* DOCUMENT EXCERPT *
Recommendation: Keep AES. Rely on TLS if we need to transmit CEKs. And if we ever need to change this decision, rotation does not impact the blobs.
Recommendation: Use many keys. A single key is too much risk at a single point of failure. Remaining Open Question: By tenant, or bucket? Our existing system uses a key per tenant (as the Hilt copy will). But the bucket is potentially easier to identify on the request. And the cardinality cuts both ways: a bucket key has a smaller blast radius, but managing keys in the KMS for every bucket is a lot more work.
Recommendation: ??? I'm still not sure. I'm starting to lean towards bucket, though. The object is in the bucket. The bucket currently belongs to exactly one tenant, but that's more likely to flex in the future than a object is to exist in multiple buckets. (Even if two buckets get the same bytes added, they'll be two different objects, with different metadata.) The relationship between the object and the bucket feels stronger to me than between the object and the tenant. But I can't articulate a non-fuzzy argument for it. |
Is it really that much more work to manage keys in KMS for every bucket? Where is the complexity/additional work? BTW, how many buckets will each tenant typically have? If it's 1000 buckets per tenant, and 1000 tenants (FilOne customers - I wish we had that many!), then we are talking about 1M keys - that can easily fit into an in-memory cache. And we don't rotate these keys often (if at all), so the cached copy can have long TTL.

* RECORDED DATA *
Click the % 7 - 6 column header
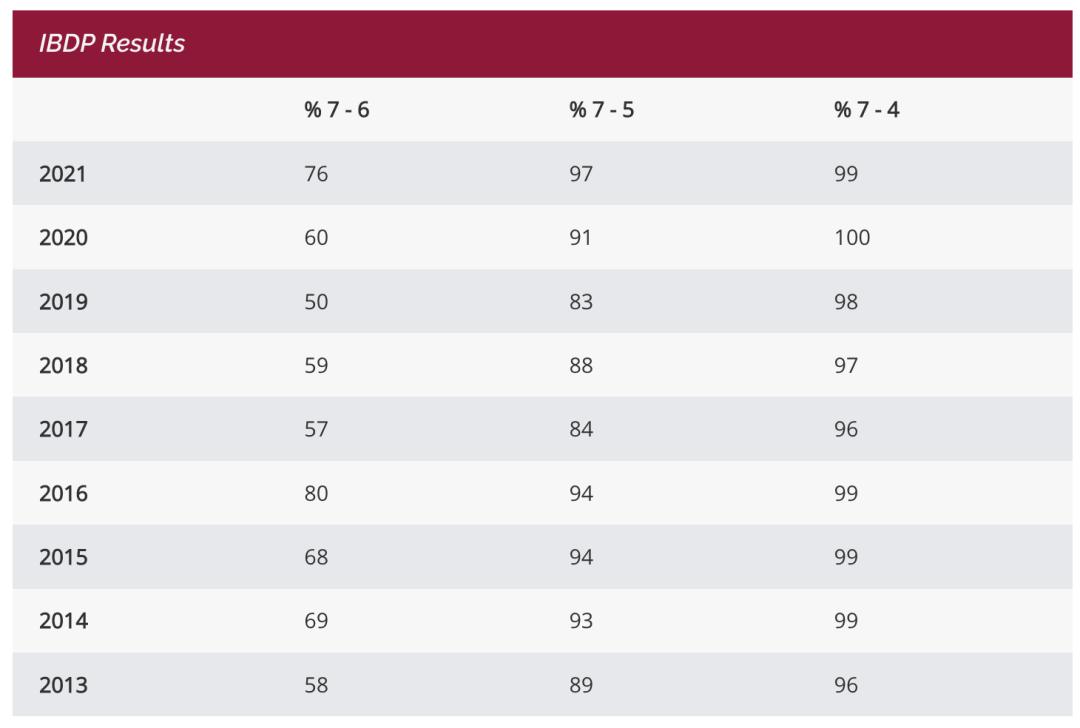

* PROBLEM DESCRIPTION *
Return everything from "Recommendation: Keep AES." down to "lot more work." in the encryption key discussion above, copied word for word.

* TASK RESPONSE *
Recommendation: Keep AES. Rely on TLS if we need to transmit CEKs. And if we ever need to change this decision, rotation does not impact the blobs.
Recommendation: Use many keys. A single key is too much risk at a single point of failure. Remaining Open Question: By tenant, or bucket? Our existing system uses a key per tenant (as the Hilt copy will). But the bucket is potentially easier to identify on the request. And the cardinality cuts both ways: a bucket key has a smaller blast radius, but managing keys in the KMS for every bucket is a lot more work.